Zind had built an armoire-like structure in the bed of the truck just behind the cab for storing tools and other supplies. The vehicle’s front and rear bumpers were massive. And though not fast, the truck was a veritable juggernaut when rolling. Its front windshield could be raised, removing any impediment to the driver’s line of sight in inclement weather. The glass window in the rear was roughly four feet wide and two feet high.

For a man like Zind, who was in the construction business, it was the ideal vehicle to own.

For a tough-guy type like his Vopo “pal” Bruno, who drove Zind and his crew on and off the bridge every day, it was pure pleasure—an opportunity to change seats with Zind, get behind the wheel of the powerful ’42 Studebaker, and drive!

Seemingly absorbed in thought, Zind was acutely aware of what was going on. Bruno had tried—unsuccessfully—to start the engine. Three times the diesel motor almost caught. Three times it died. Bruno was well aware that if he continued to crank the heavy-duty battery, he would kill whatever power the truck still had.

Shooting a sideways glance in Albert Zind’s direction, Bruno said, “Cat got your tongue, Zind?”

“Just wondering what the foreman will say when he finds out I pulled the crew off an hour early.”

Bruno shrugged. “Who could work in all this rain? Those twenty guys in the back of the Studebaker are already soaked. You’re a foreman same as me, Zind. Foremen are supposed to take care of their men, am I right?” he said good-naturedly.

“The problem is that my foreman is nervous about completing the repair job on this bridge,” Zind said. “He’s being pressed, so naturally he’s in a big hurry to get it done. Glienicker Bridge handles way too much traffic—particularly going from East to West.”

There has to be some way to take advantage of that.

This time when Bruno hit the starter, the engine struggled to life and turned over—barely. Bruno revved it for a few minutes until the battery was charged, then left the bridge and pulled to a stop at the cobblestone square between the East German and Soviet guard houses. Yanking the hand brake, Bruno killed the diesel engine and got out of the truck.

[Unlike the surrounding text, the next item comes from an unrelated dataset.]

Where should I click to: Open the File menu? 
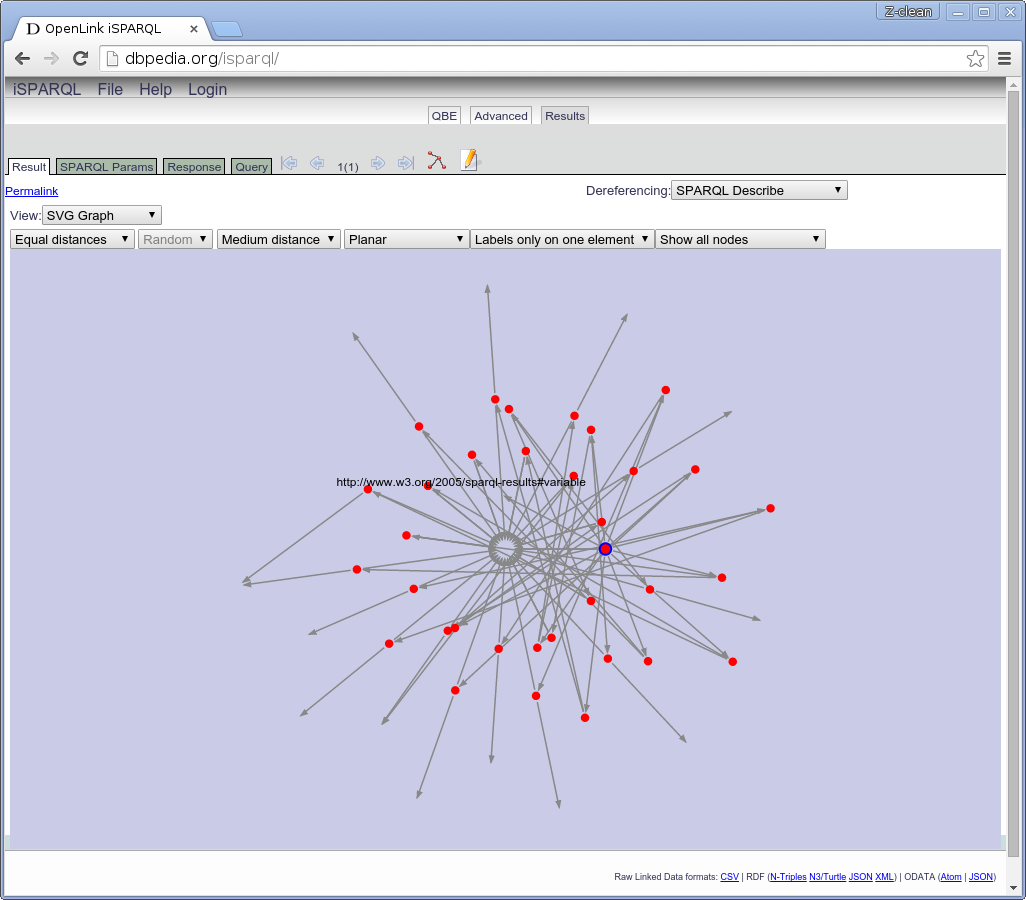(110, 89)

“You better check that battery, Zind,” he chided.

“Will do.”

“See you Wednesday. Tomorrow I’m off duty,” Bruno reminded him.

“Wednesday it is,” Zind acknowledged as he slid behind the wheel.

The bridge crew scrambled off the back of the truck and lined up for the headcount.

The “headcount” triggered a reminder of its own… How the Wall was being haphazardly thrown together, and what desperate East Germans were doing to escape. During the past several weeks, some would-be defectors were leaping from windows and rooftops to freedom even as other windows and doors were being bricked up, other rooftops sealed, entire buildings demolished.

Sewers were one way out, Zind mused, but there was a price tag attached—the risk of drowning from a sudden rainfall, like today. Or suffocating from accumulated gas. Or being blocked by iron grates and manhole covers that had been welded shut.